The same balance is evident in Lithuanian-British company Link Interiors, which supplies U.K. chains such as Laura Ashley. In 2004, the company launched its own brand of solid-wood furniture and named it Christian Harold, after the company's Danish owner Christian Harald Petersen. While admitting that many of the new ideas are from U.K. and Danish designers, managing director Liudmila Briand Petersen insists: "We always highlight that we sell Lithuanian furniture."

However, neither the brand name nor the names of individual collections (Ardennes, Lyon, Breton) have an evident Lithuanian link. "The French were the trend-setter in oak furniture, so we wanted it to come true for us too," Christian says.

"Made in Lithuania" may be a selling-point to industry insiders, but when appealing to customers, it is clearly other labels that matter.

Quality counts

This is not to belittle the company's achievements. According to Liudmila, Link is already one of the biggest exporters of furniture in the Baltics after IKEA. It was recently recognized by Prime Minister Algirdas Brazauskas for its contribution to the furniture industry. In the same way, Baltic Furniture Design Factory recently won the prize for Latvia's best new export product of 2004 for its chair/coat hanger, the Python. Estonia's Standard Furniture 's which specializes in modular veneer furniture for the hotel market 's has seen double-digit export sales growth every year since 2000. These are not the kind of successes that come from simple re-branding.
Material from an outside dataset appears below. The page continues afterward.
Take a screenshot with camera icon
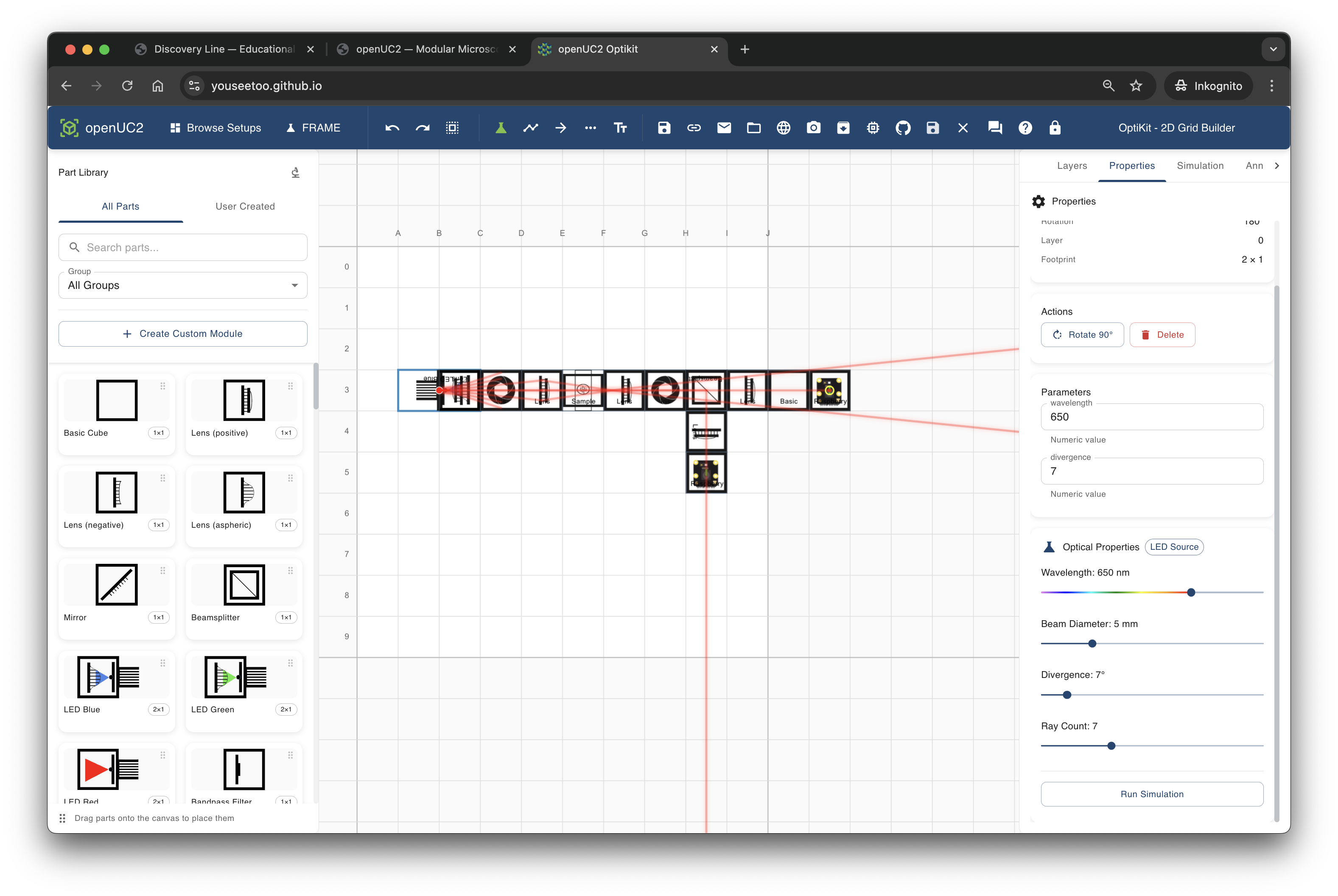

"The international name gives us better market access, but it's quality that counts, and the quality of Lithuanian products is so high that even I was pleasantly surprised," Christian says.

However, they may well be a sign of things to come. Baltic furniture companies are currently using Scandinavian designs and working under Scandinavian-sounding brands, in the same way that two Japanese entrepreneurs decided to call their company Canon in the 1930s. This is a pragmatic response to world market conditions.

"Before EU accession, we had to tell people about Latvia before we could even talk about our products, but after a couple of years people began to recognize us," Krizus comments.

And the Baltics' recognition is improving. "At our first international trade fair in 2000, everyone asked 'Where's Lithuania?' Now they all know Baltic oak," Liudmila says.

Martinkute confirms this trend toward more branding: "Some Lithuanian companies are now branding their own products, both in the EU and in Russia, where the Lithuanian brand is still remembered."

But with the global industry beginning to recognize Baltic quality, local producers are looking to their own designers. Veskimagi points out that Standard Furniture has its own in-house designers, while Krizus says, "So far we've only used Scandinavian designers, because otherwise it would take much longer to open doors. However, we're monitoring Latvian designers, we participate in workshops and educational programs so we expect to start using Latvian designs in the next couple of years."

Christian agrees. "We're in contact with Lithuanian designers, and we'd absolutely like to use their designs in the future. What they need is the chance to get out into the wider market and see what's going on there," he says. As foreign recognition leads to more orders and higher income, it seems only a matter of time before Baltic furniture takes on an image of its own.

How far it will go remains to be seen. The Baltics' traditional strengths 's flexible production, highly developed logistics and proximity to Russia 's are as compelling an advantage in furniture as any other industry. Local production skills are slowly winning converts, and the next step may well be the creation of a high-quality, stylish Baltic brand. But for the furniture industry's leading players, that is not the main point. They have already found their niche, combining Nordic design with Baltic production. Even if they go no further along the road to "brandhood," they appear to have found a recipe for success.